Eversheds partner Bruce Dear visits West End celeb haunt J Sheekey’s and finds the fish (and wine) in fine form
“Sienna steals my style!” said Kate (allegedly). My client and I are dining on the celeb front line. Behind J. Sheekey’s gold-dusted and swirled silver windows, those four little words mean that Kate Moss and Sienna Miller must always have very separate tables. Sienna, a blonde blaze of polar-white teeth, is still a Sheekey regular. So is Kate, Kevin Spacey, Keira Knightley and (heaven help us) Kelly Brook.
Once a notorious bare knuckle back street, the dank alley where Sheekey’s stands is an unlikely celebrity runway.
“Big Ben” Caunt ran The Salisbury pub here. A 6ft 2” 18 stone Victorian leviathan, he “mixed with people of mischievous disposition” and was England’s bare fist champion. He finally lost the title over 96 (!) rounds: Victorian “rounds” only ended when one fighter sat down, exhausted. Ben Jonson, the Jacobean play-wright, also grew up here: “[it was] a lesson in quarrelling, ale and tobacco”.
In this edgy and potentially lucrative (beer and shell-fish fuelled London) courtyard, Lord Salisbury licensed Josef Sheekey to open an oyster stall in 1894. The only condition was that Josef supply fish to Prime Minister Salisbury’s legendary post-theatre parties.
Nod to the top-hatted doorman, and you enter Sheekey’s interior: a cosy panelled haven of four linked and congenial dining parlours. The effect is half favourite local inn, half exclusive West End Club. Black and white portraits of old regulars, Niven, Olivier and Chaplin, look longingly past their autographs at the perfectly cooked fish they used to enjoy.
My client is a leading in-house property lawyer, who specialises in complex lease negotiations. But he also really knows his food. He is the Paul Hollywood of his company’s fiercely fought in-house bake-offs. Will Kevin Spacey’s favourite fish restaurant win his approval?
He started with the chargrilled squid, Padron peppers, avocado, lime and coriander. “Excellent clean flavours, well matched: smoky squid, sweet creamy avocado, and the Padrons’ [mild Spanish tapas peppers] slightly crunchy bitterness”.
My starter was smoked eel, beetroot and horseradish. It was firm, and pleasantly muddy-fishy as only good eel can be; neatly offset by the beetroot’s smooth sweetness. But the horseradish was too fierce for the subtle eel. Now I am a big horseradish fan – even the way it burns your sinuses – but it was out place here, like a chilli in a Renee tablet.

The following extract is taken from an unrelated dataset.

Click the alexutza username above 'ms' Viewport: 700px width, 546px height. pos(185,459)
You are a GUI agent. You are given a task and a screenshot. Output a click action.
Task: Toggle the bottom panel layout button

From Spain to Cornwall: my client’s main was Cornish Hake with grilled octopus, cherry tomatoes and green olives. “Unusual combination, but very successful. Subtle hake, meaty octopus and acidity from the tomatoes and olives.”
Fish and chips was the great comfort food of my teenage years. We’d get some in, and watch BBC 2’s Friday night Horror Double Bill – Wolfman and Dracula in distinctly unfrightening monochrome. Sheekey’s haddock and chips with mushy peas didn’t disappoint, taking me back to family evenings in 1978. You can’t ask for more.
To Amalfi for dessert: a semi-freddo lemon bar for my client, and lemon and mint sorbets for me; both “simple, direct palate cleansers”. My client, a committed Chelsea fan, commiserates with me over Arsenal’s lack of trophies; I dull the pain by biting on my dessertspoon.
We took one modest glass of New Zealand Sauvignon Blanc as accompaniment. Okay, you’ve caught me out. My client took one glass, and I took two – if you find a good thing; chase it. Jilly Goolden (for older readers) would have called the Sauvignon “gooseberryish and full bodied, with just a hint of pear drop”.
This was business lunch hour, so we were mostly celebrity free. But in a nearby snug Ben Macintyre was quietly interviewing a retired intelligence officer about Cold War and Cambridge Spy Ring days. I’ve just read Macintyre’s brilliant Philby affair book, A Spy Among Friends. Philby would have loved Sheekeys. His typical 1940s oyster bar lunch began with bourbon on the rocks, proceeded through lobster and fine wine, and culminated in brandy fumes and cigar smoke.
We live in more restrained times. Lunch invariably ends now with both parties staring into Blackberries, not brandies. My client and I both rush off to afternoon meetings. J. Sheekeys had been a very enjoyable, but brief, refuge from London’s property market maelstrom.